Hyperphosphatemia is diagnosed when serum phosphate is above 4.7 mg/dl. Hypophosphatemia should be suspected in patients with acute or chronic kidney injury, in patients with crush injury or tumor lysis syndromes, and in small children who were given phosphate enemas.

Normal lab ranges

Normal serum phosphate ranges between 4.8-8.2 mg/dl (in newborns) and 2.7-4.7 mg/dl in older adolescents.

Establishing the diagnosis

Hypophosphatemia should be suspected in patients who present with seizures, lethargy, muscle weakness and respiratory depression.

Hyperphosphatemia should be suspected in patients with acute/chronic kidney injury, crush injury, rhabdomyolysis and tumor lysis syndrome.

4. Specific Treatment

First-line therapy

Hypophosphatemia: treat only if symptomatic or levels are below 1.5mg/dl.

Hyperphosphatemia can be treated with intravascular fluid hydration or dialysis in patients with kidney injury.

Drugs and dosages

For hypophosphatemia: IV elemental phosphorous 2.5-5mg/kg over 6 hours

5. Disease monitoring, follow-up and disposition

Closely follow serum levels as treatment is initiated. Monitored bed may be required.

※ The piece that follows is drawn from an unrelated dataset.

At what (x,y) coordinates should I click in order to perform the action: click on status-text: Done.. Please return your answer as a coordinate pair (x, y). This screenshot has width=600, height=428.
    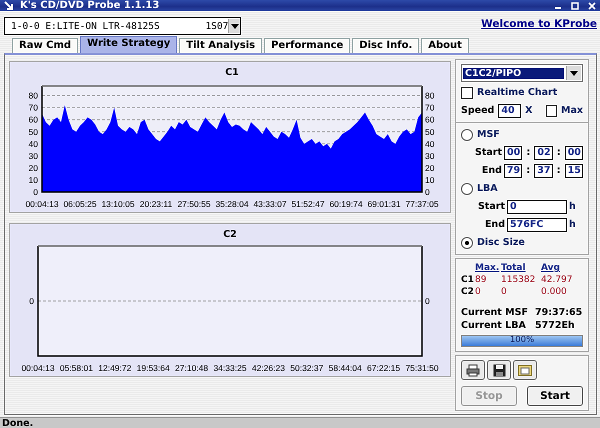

Hypophosphatemia is usually caused by decreased dietary intake or decreased renal absorption as seen in hyperparathyroidism. It can also be seen in patients – especially premature infants – who ingest unsupplemented breast milk. Hypophosphatemia may be seen in chronically malnourished patients who are administered carbohydrate, which leads to rapid release of insulin. The insulin will stimulate uptake of phosphate, leading to symptomatic hypophosphatemia (refeeding syndrome).

Hyperphosphatemia is seen in acute or chronic kidney injury due to limitation of phosphate excretion.


Good provided underlying disease is treated.

Special considerations for nursing and allied health professionals.

Close monitoring of serum levels is important.

What's the evidence?

Greenbaum, LA, Berhman, RE, Kliegman, RM, Jensen, HB. “Pathophysiology of body fluids and fluid therapy”. Nelson Textbook of Pediatrics. 2004.

Suki, WN, Lederer, ED, Rouse, D, Brenner, BM. “Renal Transport of Calcium, Magnesium and Phosphate”. Brenner and Rectors The Kidney. 2000. pp. 520-74.